I caseifici della filiera del Parmigiano Reggiano Dop non potranno produrre formaggi similari o comparabili. La proposta è arrivata lo scorso maggio, in occasione dell’Assemblea dei consorziati, che l’hanno approvata a larga maggioranza: ben il 95% ha espresso parere positivo. Il Cda ha dunque ora il compito di definire una proposta di modifica dello Statuto, che verrà presentata il prossimo ottobre. Abbiamo chiesto a Riccardo Deserti, direttore generale del Consorzio, quali ragioni abbiano portato alla decisione. Ecco cosa ci ha spiegato.
Quali le ragioni dietro alla proposta di impedire ai caseifici della filiera Dop di produrre formaggi similari o comparabili?
Occorre innanzitutto capire il contesto in cui è avvenuta. Nel corso dell’assemblea dello scorso 15 dicembre, è stato studiato il nuovo Piano di regolazione dell’offerta, ora in fase di approvazione al ministero. La proposta per il 2023-2025, però, prevede l’adozione di criteri abbastanza rigidi per stabilizzare l’offerta. O meglio, per evitare, in questo periodo, aumenti produttivi che, secondo le nostre previsioni, potrebbero essere problematici nel mantenimento di una situazione di equilibrio, e quindi di redditività della filiera. Di fronte a un piano produttivo più stringente, abbiamo ritenuto importante intervenire per contrastare il rischio che nei caseifici del Parmigiano Reggiano avvenga quello che è successo in passato tra i consorziati del Grana Padano: che tra i produttori della Dop aumenti l’utilizzo di latte, prima destinato al prodotto certificato, per realizzare formaggi similari e concorrenti.

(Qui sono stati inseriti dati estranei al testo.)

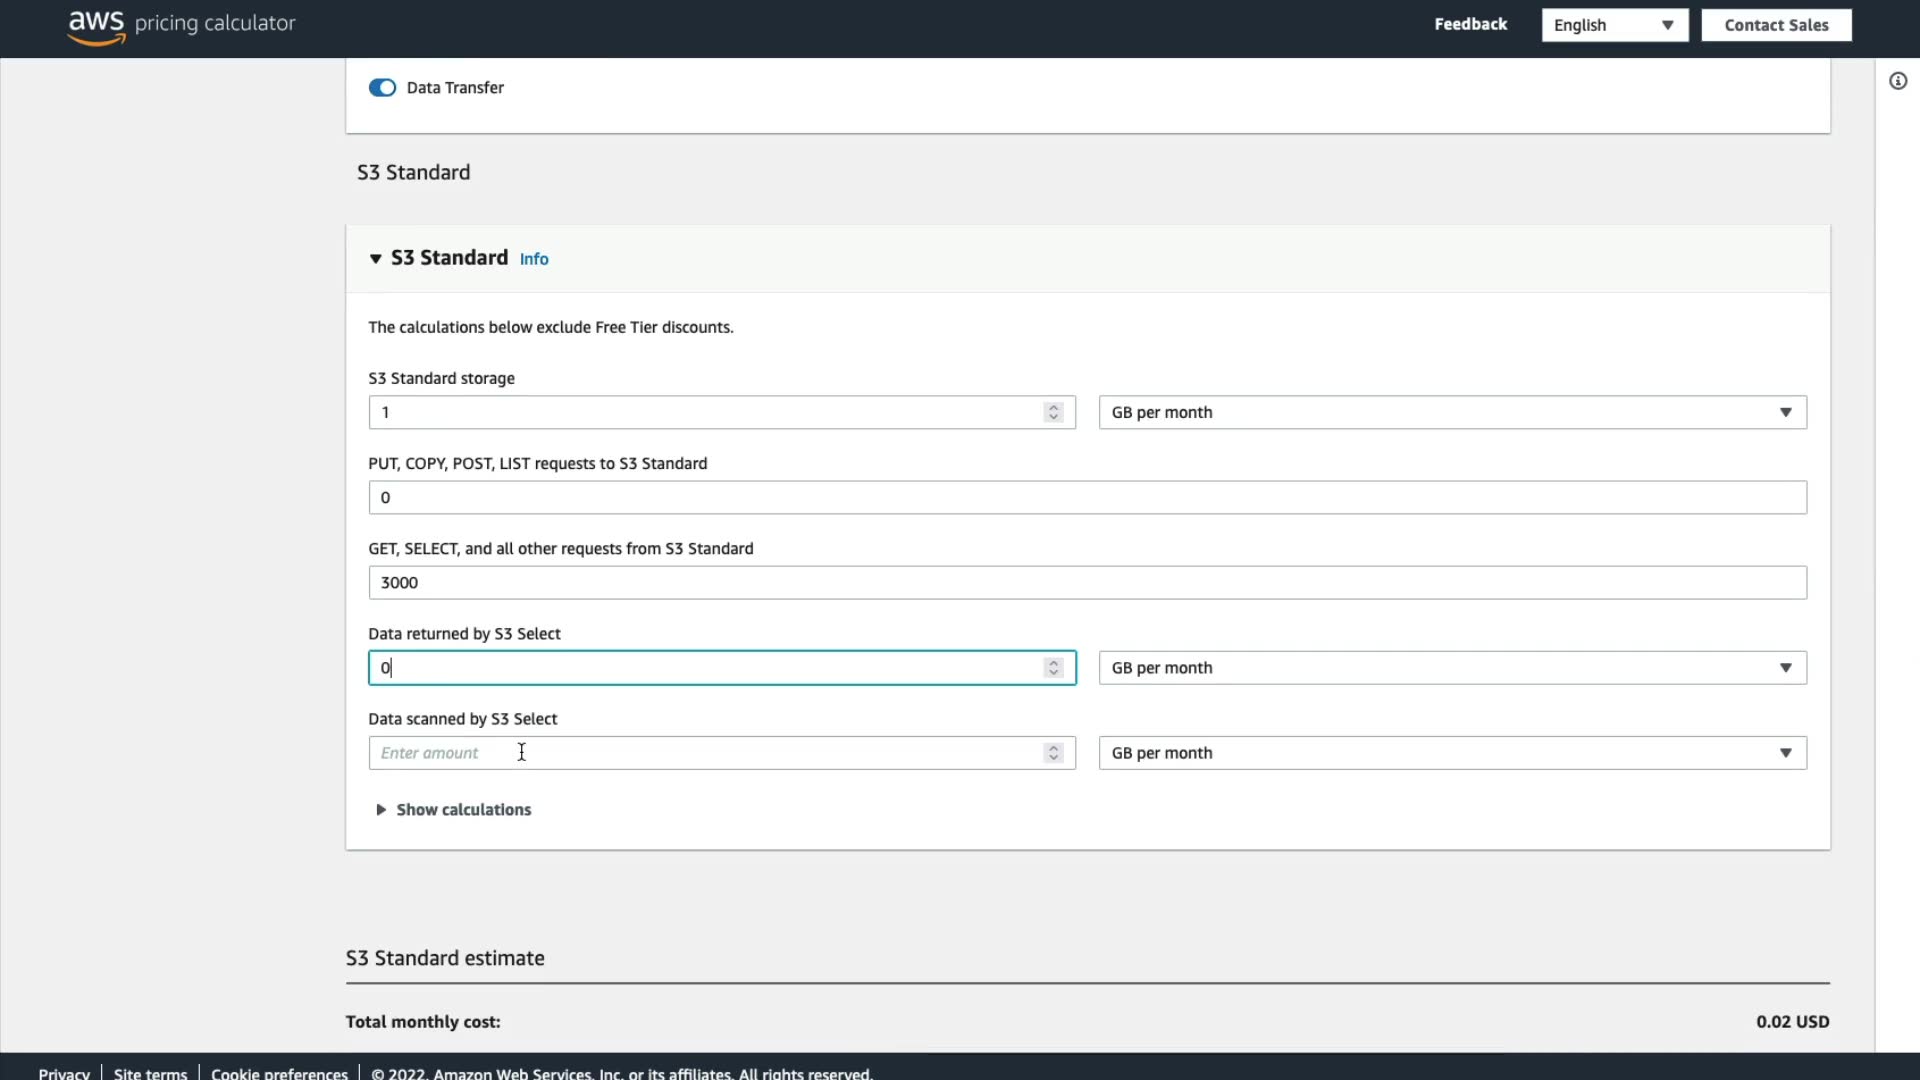Click the PUT, COPY, POST, LIST requests field

(x=1086, y=497)
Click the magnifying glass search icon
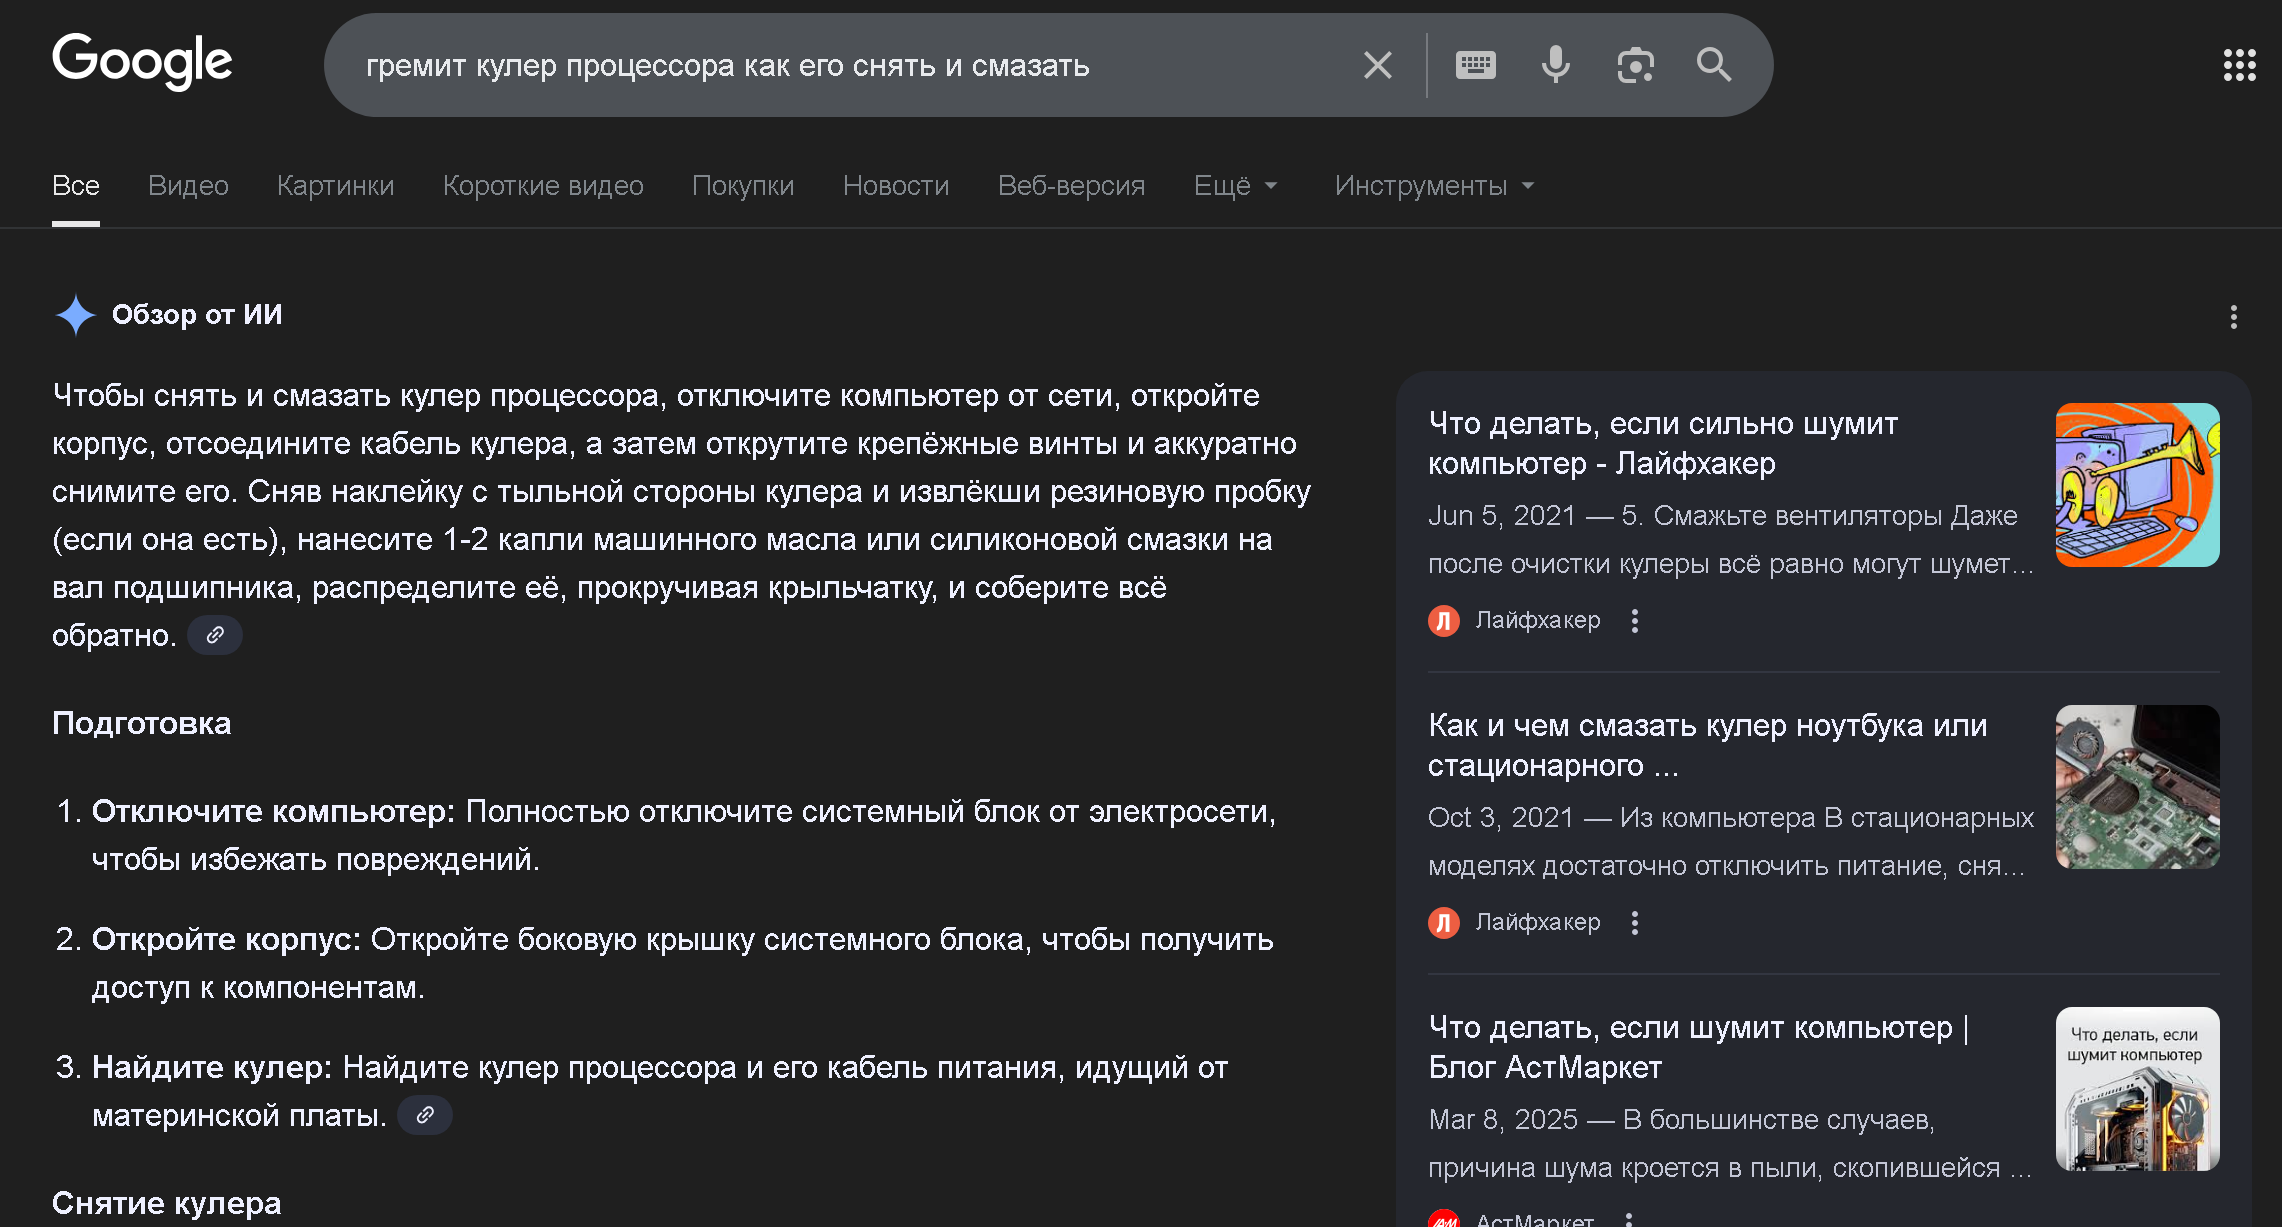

Dunque la proposta nel corso dell’assemblea di maggio…
A seguito della delibera di dicembre, il Cda ha chiesto all’Assemblea dei soci un mandato esecutivo per modificare lo Statuto e introdurre, di fatto, il divieto di produrre formaggi similari nei caseifici della filiera. Abbiamo ottenuto la delega a grandissima maggioranza: il 95% dei soci. L’operazione non è banale perché implica chiarire cosa sono i formaggi comparabili e sostitutivi. Stiamo dunque predisponendo tecnicamente le proposte che porteranno alla vera modifica dello Statuto, che sarà discussa a ottobre.
Quali sono i formaggi definibili come “comparabili”?
Sono formaggi “comparabili” o “confondibili” quelli che, agli occhi dei consumatori, rappresentano un’alternativa al Parmigiano Reggiano. Quindi è sicuramente comparabile e confondibile un formaggio stagionabile e grattugiabile, fatto con lo stesso latte. Per non essere considerato “comparabile”, un prodotto deve avere una consistenza tale da non poter essere grattugiabile, in primis, e delle caratteristiche che non lo rendano stagionabile.
Quanto ha pesato la vicenda Bertinelli-Report?
La questione emersa con Report è successiva alla delibera dell’Assemblea di dicembre. E ha avuto esclusivamente una valenza interpretativa per aspetti che riguardano i soli amministratori. Aspetti che sono stati chiariti internamente. È stata sicuramente oggetto di dibattito, ma la nostra proposta intende guardare a tutta la produzione e non soltanto agli amministratori.
Quanti tra i caseifici della filiera producono al momento anche formaggi similari?
Va chiarito che di vere e proprie produzioni “alternative” ce ne sono veramente poche. Sono meno di una decina i caseifici che hanno provato a investire su questo tipo di attività. Va detto inoltre che la produzione di un formaggio comparabile si lega anche a situazioni non prevedibili legate a errori di produzione. Con questa modifica vogliamo che, quei formaggi, derivanti da errori di produzione, non siano comparabili al Parmigiano Reggiano. Non potranno, per esempio, essere stagionati o stagionabili.
A quanto è stimata la produzione di similari?
Abbiamo valutato indirettamente che, nel 2021, sull’intera produzione di Parmigiano Reggiano – 4 milioni e 100mila forme – questi prodotti non erano più dello 0,5%, circa 20mila forme. Attualmente dunque è un fenomeno contenuto.